ARKANSAS SIGHTSEEING: History is waiting — along the side of the road

Mammoth Orange Cafe in Redfield pays oversized honor to a popular citrus fruit.

(Photos special to the Democrat-Gazette/Marcia Schnedler)
Mammoth Orange Cafe in Redfield pays oversized honor to a popular citrus fruit. (Photos special to the Democrat-Gazette/Marcia Schnedler)

Roundtop Filling Station is one of only two properties in Sherwood honored with a listing on the National Register of Historic Places. It is also the sole Sherwood site on a less distinguished but more delightful and diverting registry.

Built in 1936, the former gas station is enshrined at Roadside America, the self-styled "online guide to offbeat attractions" across the United States. A virtual tour featuring some of the website's "weird attractions, hidden sights and unusual places" within an hour's drive of Little Rock makes for a refreshing elixir at a time when we all could use a chuckle or three.

Visitors to roadsideamerica.com will find 15 listings in Little Rock; 14 in Hot Springs; 5 in Conway; 2 each in North Little Rock, Bauxite and Pine Bluff; and a single one in Benton, Redfield, Sheridan, Stuttgart and Sherwood.

The turret-roofed Roundtop served as a setting in 2010 for The Last Ride, a movie that depicted the final days of legendary country singer Hank Williams. So decrepit a decade ago that it was listed in 2013 among Arkansas' most endangered historic places, the structure has been restored as a substation for the Sherwood Police Department.

A few of Roadside America's whimsical entries are well known but seldom visited. A prime example is the surviving fragment of the formation that a French explorer in the 18th century described as "Le Petite Rocher."

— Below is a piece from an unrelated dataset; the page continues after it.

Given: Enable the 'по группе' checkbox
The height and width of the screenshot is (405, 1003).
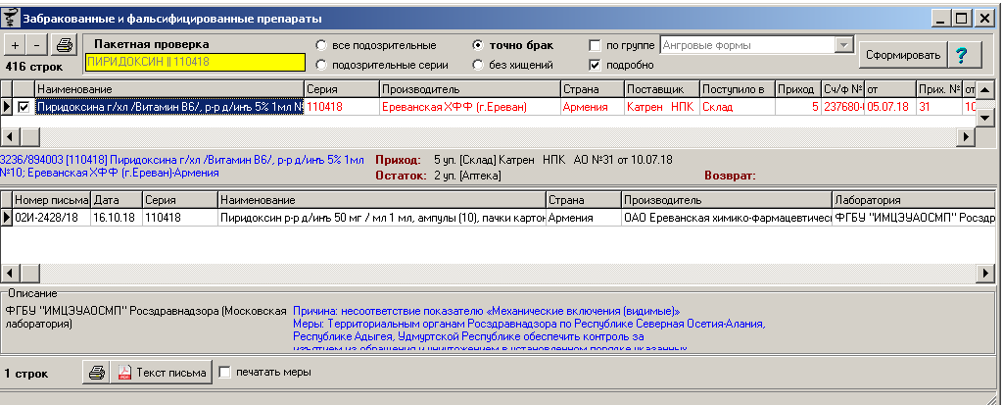Looking at the screenshot, I should (596, 45).
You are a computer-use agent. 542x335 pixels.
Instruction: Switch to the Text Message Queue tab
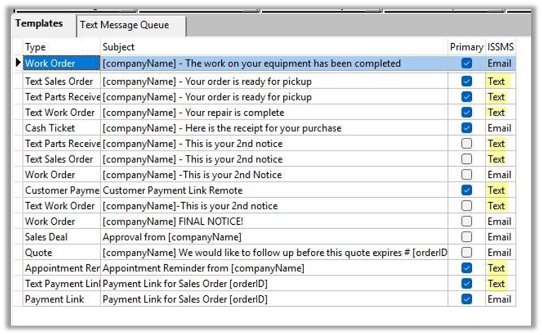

This unimposing hunk of stone sits below the Little Rock side of Junction Bridge, now a popular walkway. An attached plaque asserts that it is part of "the first rock seen by the French explorer Bernard de la Harpe on his voyage from the mouth of the Mississippi River up the Arkansas in 1722."

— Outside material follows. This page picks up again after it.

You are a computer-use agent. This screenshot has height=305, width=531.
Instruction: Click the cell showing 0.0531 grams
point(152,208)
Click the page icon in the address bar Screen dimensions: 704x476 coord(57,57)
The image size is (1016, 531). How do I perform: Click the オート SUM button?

An arcane monument on Roadside America's list stands near the southeast corner of Little Rock's MacArthur Park. Likely noticed only by the occasional curious vagrant, it pays tribute to a notable event in the state's medical history:

"The first human dissection in Arkansas was made on this site in November 1874 by James H. Lenow MD, Little Rock, and Richard S. Vickery MD U.S. Army."

Former President and Gov. Bill Clinton shows up in less than flattering guise at one of his several Roadside America locations in Hot Springs, where the future 42nd president lived as a teenager.

The sight is a bas-relief wood billboard along Bathhouse Row featuring "a portrait of young William Jefferson Clinton (and his saxophone) wearing a dorky Hot Springs High School band uniform." Presumably, "dorky" rests in the eye of the beholder.

Hot Springs is also the venue for a huge white rooster perched atop a tall pole along Central Avenue. An attention-grabbing icon for Spa City Tattoo, the big bird has a tattoo that reads, "Don't Be a Chicken," along with a tattooed football helmet. On an afternoon last week, the inky shop had reopened and appeared to be doing good business.

In Redfield, south of Little Rock on the way to Pine Bluff, a building meant to resemble a gargantuan piece of fruit gets Roadside America's attention. The building's roof is shaped like half an orange and painted in the color of that citrus fruit. Its listing notes that the structure was originally named "The Big Orange" and later boosted to "Mammoth Orange Cafe."

The entrance to the Port of Pine Bluff, on that city's northeast edge, boasts a welcoming object that would be hard to miss. Perched atop two 30-foot-tall concrete pilings, it's a full-size tugboat painted patriotically in the colors of the American flag.

Benton is the setting for a Roadside America entry that is truly "unique." The Gann Museum is said to be — and most surely is — the only building anywhere in the world made of bauxite. As the website reports, "When the Benton patients of Dr. Dewell Gann couldn't afford to pay him in 1893, they went into the neighboring fields, sawed off pastel-colored blocks of the local rock and built him an office."

A fearsome mythical beast, the subject of a Conway entry, can be seen outside that city's high-school campus on Prince Street. It's a statue of a wampus cat, a figure in Southern folklore that does ferocious duty as the high school's mascot.

The Conway wampus cat is equipped with six paws, four of them up front. It is described with a touch of rhyming on the statue's sign: "A mythical cat-like creature with six legs: four for running at the speed of light, two for fighting with all its might."